Records of locating words and elements:
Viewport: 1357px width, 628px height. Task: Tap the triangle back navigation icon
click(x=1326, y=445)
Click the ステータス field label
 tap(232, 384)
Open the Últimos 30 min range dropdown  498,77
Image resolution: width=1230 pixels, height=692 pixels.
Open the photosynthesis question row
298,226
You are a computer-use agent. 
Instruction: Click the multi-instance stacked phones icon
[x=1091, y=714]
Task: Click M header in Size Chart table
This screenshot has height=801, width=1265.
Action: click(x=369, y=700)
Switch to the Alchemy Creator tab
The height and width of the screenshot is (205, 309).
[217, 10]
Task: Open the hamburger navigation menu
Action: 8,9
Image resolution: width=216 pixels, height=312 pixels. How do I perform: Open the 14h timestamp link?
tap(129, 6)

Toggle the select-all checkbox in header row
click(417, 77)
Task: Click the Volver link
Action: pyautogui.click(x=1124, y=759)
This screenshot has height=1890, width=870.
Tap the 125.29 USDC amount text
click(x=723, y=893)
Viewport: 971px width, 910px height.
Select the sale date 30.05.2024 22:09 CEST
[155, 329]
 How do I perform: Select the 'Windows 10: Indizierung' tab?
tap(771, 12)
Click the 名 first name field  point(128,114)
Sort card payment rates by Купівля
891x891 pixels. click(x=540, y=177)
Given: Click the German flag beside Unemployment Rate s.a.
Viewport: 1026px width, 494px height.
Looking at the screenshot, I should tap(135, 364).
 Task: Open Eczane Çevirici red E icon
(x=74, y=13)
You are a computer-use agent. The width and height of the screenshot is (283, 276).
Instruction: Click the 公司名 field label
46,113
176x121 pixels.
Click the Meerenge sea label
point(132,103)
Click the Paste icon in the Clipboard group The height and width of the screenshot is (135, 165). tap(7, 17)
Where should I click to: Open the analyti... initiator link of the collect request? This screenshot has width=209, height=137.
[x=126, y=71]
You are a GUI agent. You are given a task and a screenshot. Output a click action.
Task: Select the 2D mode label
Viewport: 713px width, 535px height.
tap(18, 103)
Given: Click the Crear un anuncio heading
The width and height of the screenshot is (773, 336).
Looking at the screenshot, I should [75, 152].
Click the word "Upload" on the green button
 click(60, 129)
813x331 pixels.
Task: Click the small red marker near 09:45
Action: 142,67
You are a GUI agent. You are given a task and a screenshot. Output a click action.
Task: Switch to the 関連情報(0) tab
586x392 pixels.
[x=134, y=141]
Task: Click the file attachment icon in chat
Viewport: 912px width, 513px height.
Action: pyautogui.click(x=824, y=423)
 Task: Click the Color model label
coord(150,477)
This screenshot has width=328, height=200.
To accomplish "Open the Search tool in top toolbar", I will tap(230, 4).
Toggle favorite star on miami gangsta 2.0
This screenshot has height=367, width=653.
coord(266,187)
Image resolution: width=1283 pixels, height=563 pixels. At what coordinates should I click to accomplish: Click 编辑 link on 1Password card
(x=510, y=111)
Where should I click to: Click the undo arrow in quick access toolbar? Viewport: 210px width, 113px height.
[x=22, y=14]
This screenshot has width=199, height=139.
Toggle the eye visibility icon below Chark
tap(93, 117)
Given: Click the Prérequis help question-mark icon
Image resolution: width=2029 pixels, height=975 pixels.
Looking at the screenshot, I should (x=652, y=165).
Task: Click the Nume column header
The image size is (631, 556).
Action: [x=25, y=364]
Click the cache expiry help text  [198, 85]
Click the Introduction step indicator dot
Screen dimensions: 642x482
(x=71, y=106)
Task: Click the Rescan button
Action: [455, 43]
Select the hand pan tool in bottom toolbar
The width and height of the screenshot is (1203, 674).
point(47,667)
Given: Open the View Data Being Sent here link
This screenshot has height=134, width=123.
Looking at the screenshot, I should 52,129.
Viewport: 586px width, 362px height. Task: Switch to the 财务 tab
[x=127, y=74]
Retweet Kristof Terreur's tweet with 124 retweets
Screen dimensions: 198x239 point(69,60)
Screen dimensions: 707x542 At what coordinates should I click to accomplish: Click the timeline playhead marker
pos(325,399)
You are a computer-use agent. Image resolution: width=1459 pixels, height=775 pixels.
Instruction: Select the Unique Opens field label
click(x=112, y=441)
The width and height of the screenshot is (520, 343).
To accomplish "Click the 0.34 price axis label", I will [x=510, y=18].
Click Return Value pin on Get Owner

Stated exercise:
Can you give the records again from the line with "Where should I click to: Click" to the line with "pos(325,399)", swapping "timeline playhead marker" for "timeline playhead handle" and keeping everything else the same?

Task answer:
Where should I click to: Click the undo arrow in quick access toolbar? Viewport: 210px width, 113px height.
[x=22, y=14]
This screenshot has width=199, height=139.
Toggle the eye visibility icon below Chark
tap(93, 117)
Given: Click the Prérequis help question-mark icon
Image resolution: width=2029 pixels, height=975 pixels.
Looking at the screenshot, I should (x=652, y=165).
Task: Click the Nume column header
The image size is (631, 556).
Action: [x=25, y=364]
Click the cache expiry help text  [198, 85]
Click the Introduction step indicator dot
Screen dimensions: 642x482
(x=71, y=106)
Task: Click the Rescan button
Action: [455, 43]
Select the hand pan tool in bottom toolbar
The width and height of the screenshot is (1203, 674).
point(47,667)
Given: Open the View Data Being Sent here link
This screenshot has height=134, width=123.
Looking at the screenshot, I should 52,129.
Viewport: 586px width, 362px height. Task: Switch to the 财务 tab
[x=127, y=74]
Retweet Kristof Terreur's tweet with 124 retweets
Screen dimensions: 198x239 point(69,60)
Screen dimensions: 707x542 At what coordinates should I click to accomplish: Click the timeline playhead handle
pos(325,399)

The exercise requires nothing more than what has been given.